Right, a lot of the promise of AI can (and has) been achieved with better tool design. If we get the AI to start writing Assembly or Machine Code as some people want it to, we're going to have the same problems with AI writing in those languages as we did when humans had to use them raw. We invented new languages because we didn't find those old ones expressive enough, so I don't exactly understand the idea that LLMs will have a better time expressing themselves in those languages. The AI forgetting to free memory in C and having to go back and correct itself is a perfect example of this. We invented new tools so we wouldn't have to do that anymore, and they work. Now we are going backwards, and building giant AI datacenters that suck up all the RAM in the world just to make up for lost ground? Weak.

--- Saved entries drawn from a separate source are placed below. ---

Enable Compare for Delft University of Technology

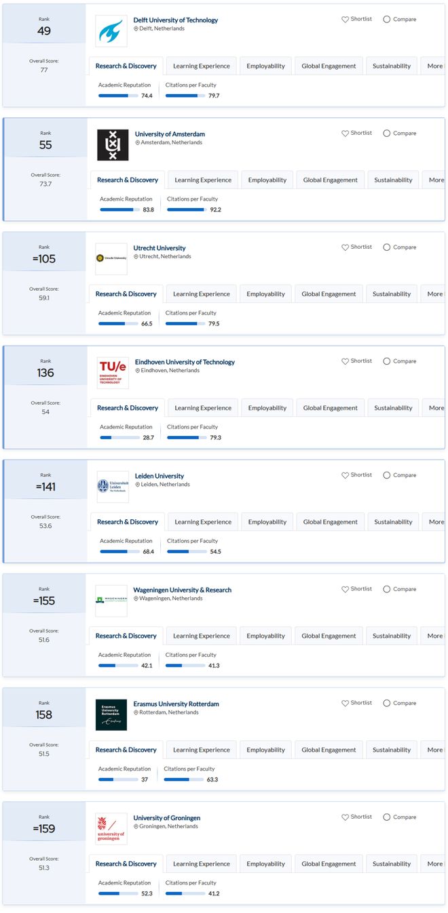[400, 20]
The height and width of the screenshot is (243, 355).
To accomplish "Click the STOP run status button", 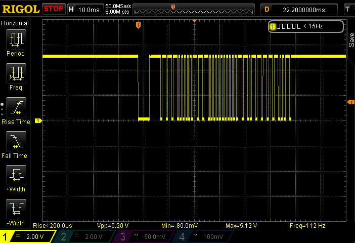I will click(x=54, y=9).
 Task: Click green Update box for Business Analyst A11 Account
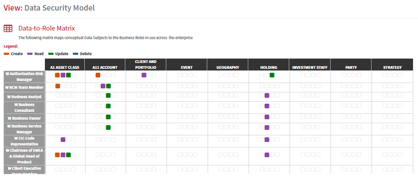108,95
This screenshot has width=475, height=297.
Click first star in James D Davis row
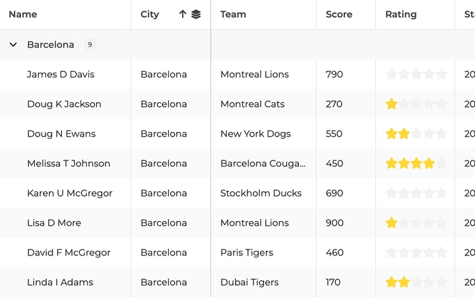tap(391, 74)
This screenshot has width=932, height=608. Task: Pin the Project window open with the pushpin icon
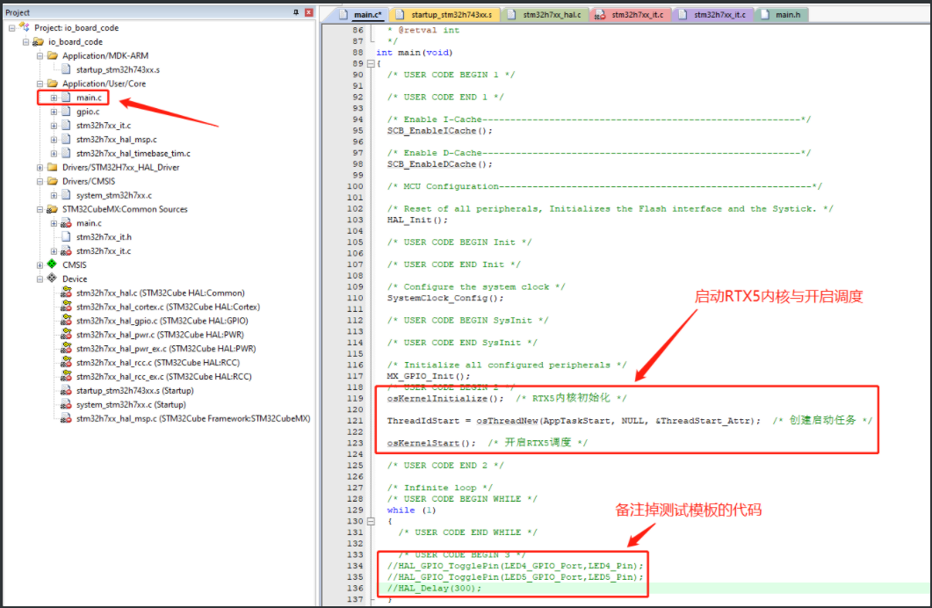click(296, 12)
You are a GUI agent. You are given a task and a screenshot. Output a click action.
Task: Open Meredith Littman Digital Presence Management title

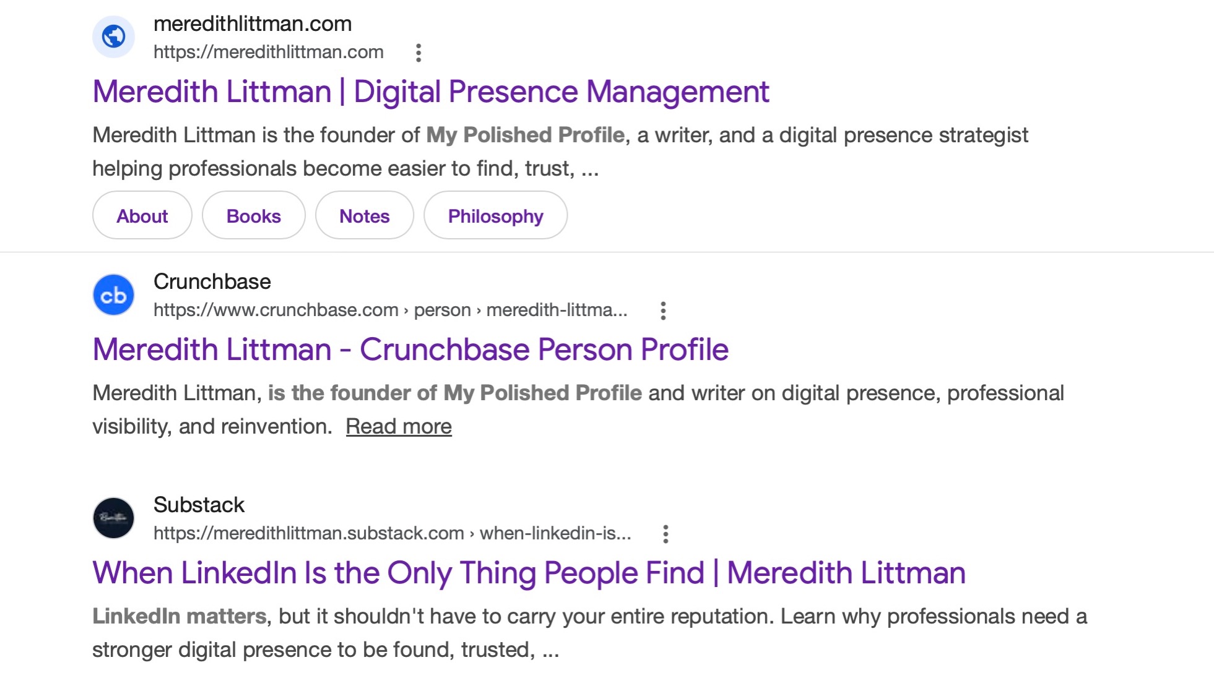pos(430,92)
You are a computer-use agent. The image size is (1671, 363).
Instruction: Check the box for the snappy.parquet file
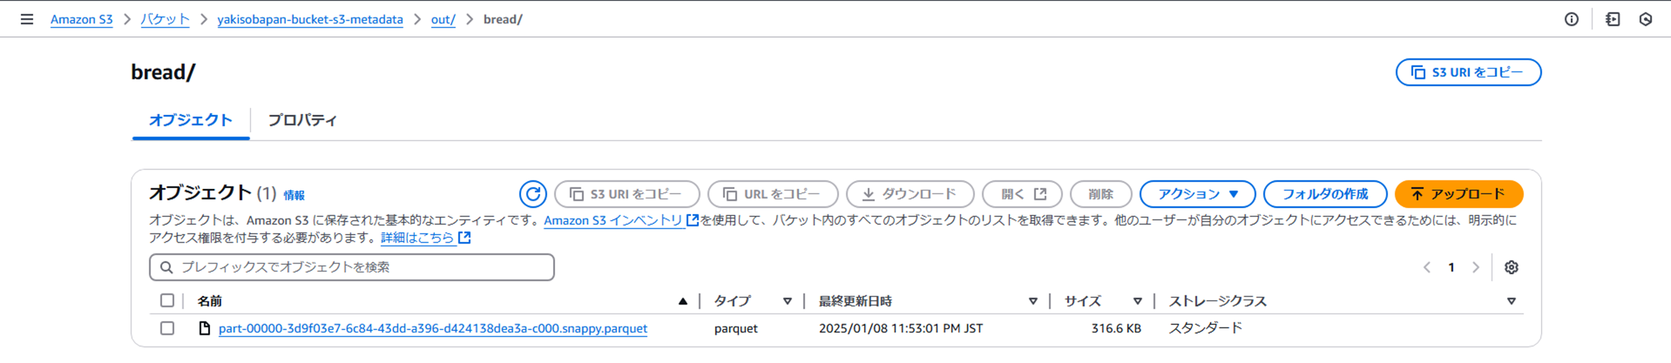coord(167,328)
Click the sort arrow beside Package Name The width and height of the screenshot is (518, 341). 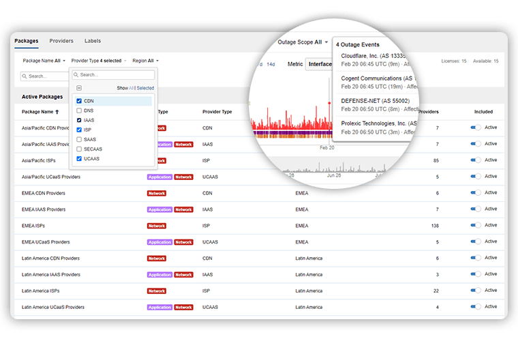[57, 112]
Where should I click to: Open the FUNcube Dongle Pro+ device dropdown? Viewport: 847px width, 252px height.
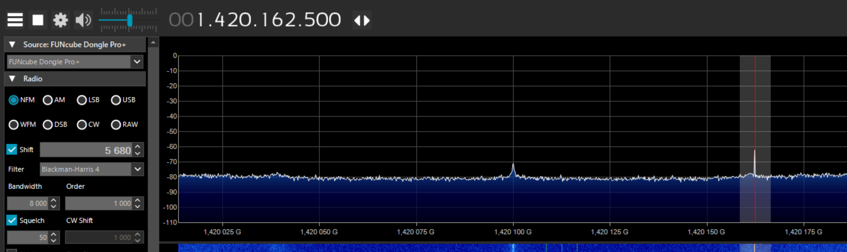(x=137, y=62)
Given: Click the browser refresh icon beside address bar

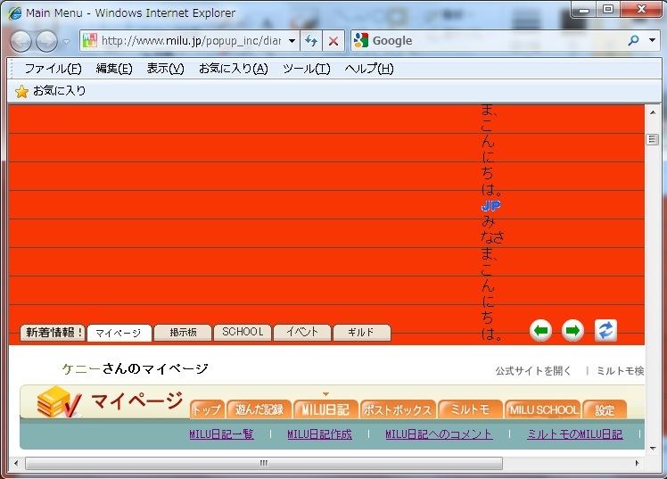Looking at the screenshot, I should (311, 41).

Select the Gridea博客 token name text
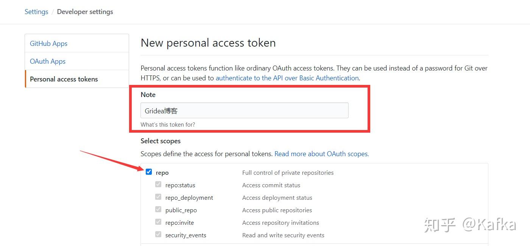coord(161,110)
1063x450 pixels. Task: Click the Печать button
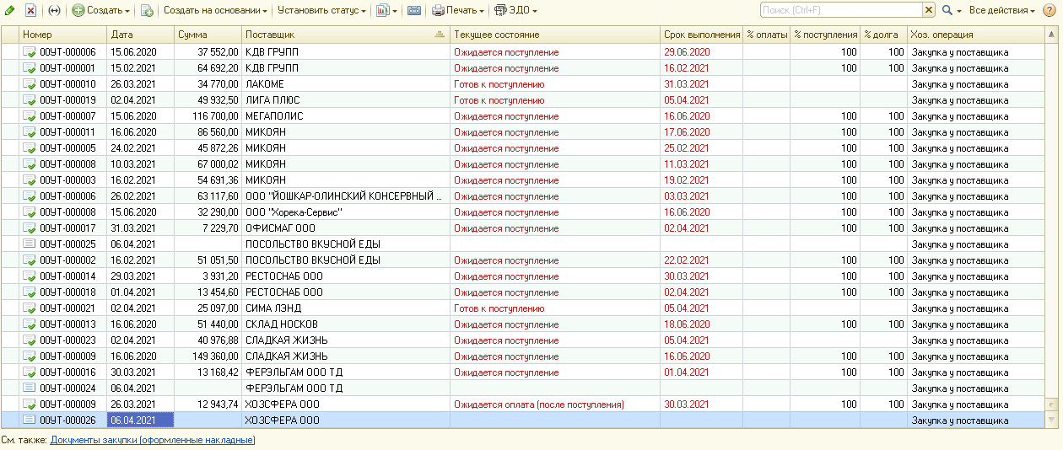click(459, 10)
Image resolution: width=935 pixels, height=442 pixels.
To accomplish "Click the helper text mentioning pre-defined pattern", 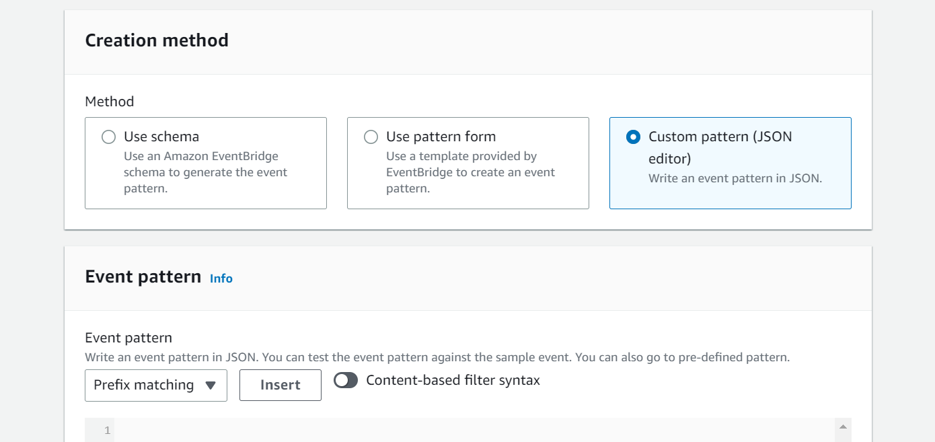I will [x=437, y=357].
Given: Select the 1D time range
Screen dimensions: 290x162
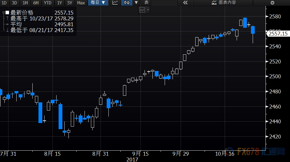Looking at the screenshot, I should [x=4, y=3].
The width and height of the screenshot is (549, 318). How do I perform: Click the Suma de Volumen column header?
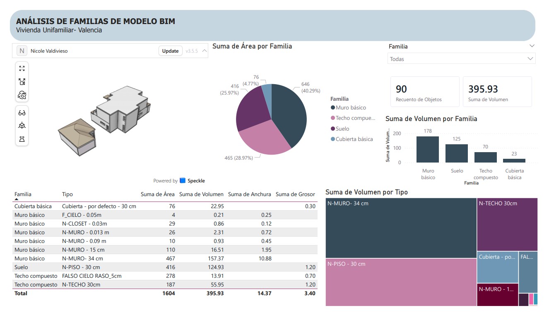pyautogui.click(x=201, y=194)

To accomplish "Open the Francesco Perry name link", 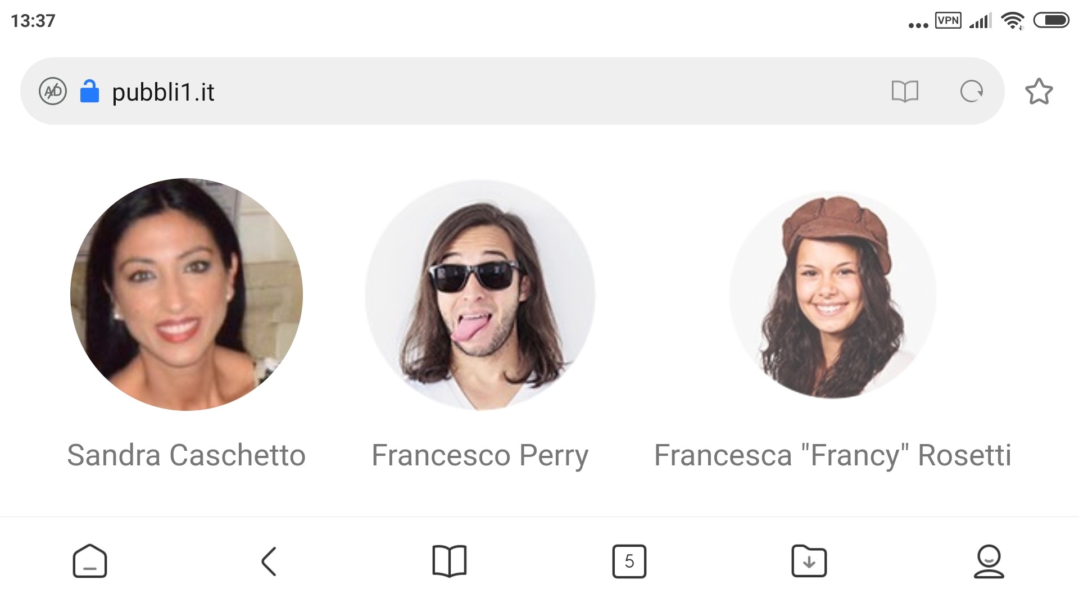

  • > We invented new languages because we didn't find those old ones expressive enough

    Not quite. Its not about being expressive enough to define algorithms, its about simplification, organization and avoidance of repetition. We invented languages to automate a lot of the work that programmers had to do in a lower level language.

    C abstracts away handling memory addresses and setting up frame stacks like you would in assembly.

    Rust makes handling memory more restrictive so you don't run into issues.

    Java abstracts away memory management completely, so you don't need to manage memory, freeing up you to design algorithm without worrying about memory leaks (although apparently you do have to worry if your log statements can execute arbitrary code).

    Javascript and Python abstract type definition away through dynamic interpretation.

    Likewise, OOP/Typing, functional programming, and other styles were included for better organization.

    LLMs are right in line with this. There is no difference between you using a compiler to compile a program, vs a sufficiently advanced LLM writing said compiler and using it to compile your program, vs LLM compiling the program directly with agentic loops for accuracy.

    Once we get past the hype of big LLMs, the next chapter is gonna be much smaller, specialized LLMs with architecture that is more deterministic than probabilistic that are gonna replace a lot of tools. The future of programming will be you defining code in a high level language like Python, then the LLM will be able to infer a lot of the information (for example, the task of finding how variables relate to each other is right in line with what transformers do) just from the code and do things like auto infer types, write template code, then adapt it to the specific needs.

    In fact, CPUs already do this to a certain extent - modern branch predictors are basically miniature neural networks.